Source: https://www.techpowerup.com/228884/futuremark-readies-new-vulkan-and-directx-12-benchmarks

Energycore · December 22, 2016

Oh cool stuff

A lot of 3DMark benchmarks have been a bit slanted for Nvidia cards if i'm not mistaken (like Firestrike on 1060 vs 480). Their bench is interesting, but I'll still give it less credit than actual game performance.

AlTech · December 22, 2016

3 hours ago, Energycore said:

Oh cool stuff

A lot of 3DMark benchmarks have been a bit slanted for Nvidia cards if i'm not mistaken (like Firestrike on 1060 vs 480). Their bench is interesting, but I'll still give it less credit than actual game performance.

I've started to care less and less about benchmarks recently.

Carclis · December 22, 2016

The article suggests that this new benchmark will be less demanding and for lower end hardware.

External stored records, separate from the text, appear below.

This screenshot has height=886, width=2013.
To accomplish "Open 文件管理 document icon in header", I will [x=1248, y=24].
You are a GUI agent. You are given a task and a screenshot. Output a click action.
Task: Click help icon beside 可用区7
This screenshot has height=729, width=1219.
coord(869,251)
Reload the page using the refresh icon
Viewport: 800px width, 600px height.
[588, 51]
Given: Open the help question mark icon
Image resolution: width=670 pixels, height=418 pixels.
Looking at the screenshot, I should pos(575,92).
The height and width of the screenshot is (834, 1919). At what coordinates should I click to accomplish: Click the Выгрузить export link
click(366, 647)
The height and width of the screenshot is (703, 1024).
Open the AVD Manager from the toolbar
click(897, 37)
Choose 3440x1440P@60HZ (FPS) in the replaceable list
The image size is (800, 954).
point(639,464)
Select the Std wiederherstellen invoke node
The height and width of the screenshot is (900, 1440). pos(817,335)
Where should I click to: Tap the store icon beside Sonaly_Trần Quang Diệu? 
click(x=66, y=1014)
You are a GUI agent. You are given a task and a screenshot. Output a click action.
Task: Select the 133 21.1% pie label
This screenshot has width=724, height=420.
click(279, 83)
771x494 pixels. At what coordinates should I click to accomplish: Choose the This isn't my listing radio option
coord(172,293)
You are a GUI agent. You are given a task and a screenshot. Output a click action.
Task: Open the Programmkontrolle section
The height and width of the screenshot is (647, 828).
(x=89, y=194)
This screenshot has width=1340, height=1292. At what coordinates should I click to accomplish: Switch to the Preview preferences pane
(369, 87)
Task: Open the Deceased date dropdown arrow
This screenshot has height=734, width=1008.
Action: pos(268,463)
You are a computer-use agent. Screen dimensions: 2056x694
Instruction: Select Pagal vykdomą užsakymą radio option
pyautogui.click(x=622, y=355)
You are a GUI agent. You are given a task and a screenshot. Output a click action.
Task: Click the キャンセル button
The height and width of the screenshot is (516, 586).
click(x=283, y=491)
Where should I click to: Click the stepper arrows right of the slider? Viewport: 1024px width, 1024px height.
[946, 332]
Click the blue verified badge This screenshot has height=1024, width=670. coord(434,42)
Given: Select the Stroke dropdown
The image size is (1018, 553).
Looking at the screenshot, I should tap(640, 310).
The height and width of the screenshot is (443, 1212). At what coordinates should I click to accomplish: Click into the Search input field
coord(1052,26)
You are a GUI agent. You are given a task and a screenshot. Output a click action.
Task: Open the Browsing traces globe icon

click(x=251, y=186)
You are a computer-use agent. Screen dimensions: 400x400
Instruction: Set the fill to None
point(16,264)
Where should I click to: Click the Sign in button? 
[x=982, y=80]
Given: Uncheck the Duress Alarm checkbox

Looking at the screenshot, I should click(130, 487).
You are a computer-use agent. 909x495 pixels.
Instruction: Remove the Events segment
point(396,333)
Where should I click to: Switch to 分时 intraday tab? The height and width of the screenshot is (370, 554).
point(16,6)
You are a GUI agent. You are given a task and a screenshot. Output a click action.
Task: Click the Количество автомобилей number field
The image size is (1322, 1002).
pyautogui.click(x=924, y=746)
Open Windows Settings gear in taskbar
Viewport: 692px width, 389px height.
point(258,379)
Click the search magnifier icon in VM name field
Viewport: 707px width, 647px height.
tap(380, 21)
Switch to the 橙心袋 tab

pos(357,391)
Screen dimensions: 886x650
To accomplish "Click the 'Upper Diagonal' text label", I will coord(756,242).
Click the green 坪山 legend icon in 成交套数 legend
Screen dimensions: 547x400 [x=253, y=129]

I suppose that kinda makes it useless to those that already own TimeSpy then.

Notional · December 22, 2016

Useless. The last Futuremark DX12 bench was pathetic. The entire point of low level API's is direct access to hardware for specific optimization for that hardware, as in architecture/cards. Futuremark did NOT do specific optimization, so in the end, it was basically just a DX11 bench in a DX12 wrapper with CPU multithreading and higher drawcall support. Hardly useful for anything, which is probably why NVidia did so well, compared to how much they suck in next gen API based games.

If this is the same nonsense, why even bother? Most games has built in bench marks today anyways.

Bouzoo · December 22, 2016

Inb4 they give it for free and it turns out it's only a demo version. That would be another $10 for the full version.

Prysin · December 22, 2016

28 minutes ago, Bouzoo said:

Inb4 they give it for free and it turns out it's only a demo version. That would be another $10 for the full version.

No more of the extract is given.